À semelhança de milhares de casos similares em todo o mundo, a autora vai construindo um puzzle que se inicia na década de 70 quando, diante das filhas ainda crianças, um pai assassina a mãe e tenta roubar a vida à criança mais nova.
Órfãs de mãe e com o pai na cadeia condenado a prisão perpétua, as duas meninas crescem sob esse manto que lhes ensombra as vidas. No entanto uma delas tenta perdoar, enquanto a outra nutrirá pelo pai um sentimento de ódio.
Temos aqui portanto dois estados completamente antagónicos e que a autora começa por saber explorar colocando-nos a nós esse terrível dilema entre o amor paternal e a mágoa de se perder a mãe de uma forma tão cruel e violenta.

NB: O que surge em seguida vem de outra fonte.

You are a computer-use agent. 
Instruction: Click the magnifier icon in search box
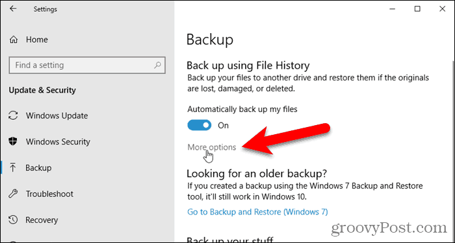click(x=157, y=65)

Foi um livro que me agradou pese embora tenha achado que a autora estica demasiado a história sem lhe acrescentar nada de novo. Acaba por cair num tom lamechas que dada a repetitividade, acaba por se tornar algo cansativo, até porque a partir de certa altura o livro entra numa espécie de velocidade de cruzeiro, tipo, baralhe e volta a dar, cujo desenvolvimento é escasso e surpreendente, pois a autora, na minha opinião, não consegue dar a volta ao texto caindo num desenlace algo decepcionante mas que se tornou previsível muitas páginas antes.
É um livro que se lê bem, com um argumento interessante mas que, a meu ver, fica aquém das expectativas inicias, sobretudo depois de ler a sinopse.